2. Convolution feature extraction layer and DSCAttention mechanism
2.1 convolutional neural network based power stealing data replication feature extraction
The convolutional neural network for time sequence trend item and seasonal feature extraction of the invention is a part consisting of three continuous layers conv3-16, conv3-16 and depthwise3-16 in table 1. The first two conv3-16 layers of the section are conventional convolution layers, the size of the convolution kernel is 3, the number of output channels is 16, the last depthwise3-16 layer is a channel-by-channel convolution, and the combination of pointwise1-48 point-by-point convolutions in table 1 forms a depth separable convolution operation calculation process as shown in fig. 2.
2.2 Power stealing timing dependency learning based on DSCAttention mechanism
The DSCAttention mechanism consists of two layers, attention-8 and depthwise3-8 in Table 1. Attention-8 is a channel-by-channel multi-head self-Attention mechanism, and the specific calculation process of this layer is shown in FIG. 3. depthwise3-8 is a channel-by-channel convolution enhancement portion of channel-by-channel multi-headed self-attention, and the specific calculation of this layer is shown in fig. 4. While the Attention-8 and depthwise3-8 are collectively referred to as the DSCAttention depth separable convolution enhanced self-Attention mechanism, the overall computation of this part is shown in FIG. 5.
(1) Channel-by-channel self-attention mechanism
The attention mechanism is a method of considering global information. Convolutional neural networks generally have the disadvantage of having a strong ability to extract local information, while there is little consideration and concern for global information. In the electricity stealing time sequence data, the electricity utilization behavior of a user has long-time correlation, and local convolution cannot be used for learning the long-time correlation.
The Attention mechanism mainly comprises three types of Soft Attention, hard Attention and self-Attention, the Attention mechanism method used by the invention is a self-Attention mechanism, and the calculation method is a formula (1.4).
In the formula (1.4), Q, K and V are the input matrix X and the weight parameters are W respectively Q ,W K ,W V The self-attention distribution of the input matrix X can be calculated by bringing Q, K and V into the formula (1.4). The self-attention distribution calculation method used herein is a new multi-head self-attention mechanism method combined with the channel attention idea. The calculation process is shown in fig. 3.

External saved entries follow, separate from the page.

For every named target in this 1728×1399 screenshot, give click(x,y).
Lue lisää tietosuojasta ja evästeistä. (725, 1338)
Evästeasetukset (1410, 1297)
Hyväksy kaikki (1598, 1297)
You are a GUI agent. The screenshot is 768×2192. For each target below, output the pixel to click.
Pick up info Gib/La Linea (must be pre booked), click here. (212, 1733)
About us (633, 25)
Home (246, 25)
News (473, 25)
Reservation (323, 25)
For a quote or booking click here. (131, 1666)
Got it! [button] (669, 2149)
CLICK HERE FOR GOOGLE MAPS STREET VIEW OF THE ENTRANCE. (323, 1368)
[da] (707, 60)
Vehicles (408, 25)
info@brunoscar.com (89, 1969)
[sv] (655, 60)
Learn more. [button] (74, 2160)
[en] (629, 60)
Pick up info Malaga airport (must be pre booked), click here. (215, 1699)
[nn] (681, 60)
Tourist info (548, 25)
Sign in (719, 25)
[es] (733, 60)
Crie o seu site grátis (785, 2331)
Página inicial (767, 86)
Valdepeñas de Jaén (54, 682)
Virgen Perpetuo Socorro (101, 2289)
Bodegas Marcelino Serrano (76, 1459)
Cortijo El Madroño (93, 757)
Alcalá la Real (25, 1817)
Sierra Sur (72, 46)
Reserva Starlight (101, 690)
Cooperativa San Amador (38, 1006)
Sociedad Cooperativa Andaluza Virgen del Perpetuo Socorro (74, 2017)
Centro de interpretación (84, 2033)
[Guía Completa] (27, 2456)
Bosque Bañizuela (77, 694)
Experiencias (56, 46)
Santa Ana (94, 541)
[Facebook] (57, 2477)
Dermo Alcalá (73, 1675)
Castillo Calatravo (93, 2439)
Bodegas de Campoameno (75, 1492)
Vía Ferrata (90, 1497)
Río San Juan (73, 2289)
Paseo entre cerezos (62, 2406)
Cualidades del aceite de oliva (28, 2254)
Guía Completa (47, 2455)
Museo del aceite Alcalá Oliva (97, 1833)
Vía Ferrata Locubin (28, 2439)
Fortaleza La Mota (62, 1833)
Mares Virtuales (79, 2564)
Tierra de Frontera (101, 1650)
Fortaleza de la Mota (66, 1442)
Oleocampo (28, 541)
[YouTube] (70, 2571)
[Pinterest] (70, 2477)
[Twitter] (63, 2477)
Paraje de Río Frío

(2) Convolution enhanced self-attention mechanism
The invention adopts the convolution enhancement idea of a Conformer model on the whole idea, modifies the structure micro thereof, changes the self-attention part thereof into a channel-by-channel self-attention calculation method used herein, and optimizes the convolution enhancement part for 2D convolution operation. The convolution enhanced self-attention mechanism is shown in fig. 4.
(3) Depth separable convolution enhanced self-attention mechanism
Since the self-attention mechanism used in the invention is a channel-by-channel self-attention method, the conventional convolutional neural network of the convolutional enhancement part is replaced by a channel-by-channel convolutional neural network, so that a self-attention method DSCAttention based on depth separable convolutional enhancement is formed, and the calculation process of the method is shown in figure 5.
In fig. 5, the input matrix X is subjected to a channel-by-channel self-attention calculation and then outputs a self-attention distribution matrix, which is the correlation between the time sequences learned from the electricity larceny data by the model. A depth separable convolutional neural network is then used on the self-attention distribution matrix to compensate for the lack of local attention of the self-attention mechanism itself to the intra-and neighborhood periodicities.
3. Electricity larceny classification algorithm implementation flow
(1) Firstly, data analysis is carried out on the obtained data, time sequence data characteristics with stronger identifiability are obtained through trend season analysis and correlation analysis, and the design and construction of a deep learning algorithm model are prepared accordingly.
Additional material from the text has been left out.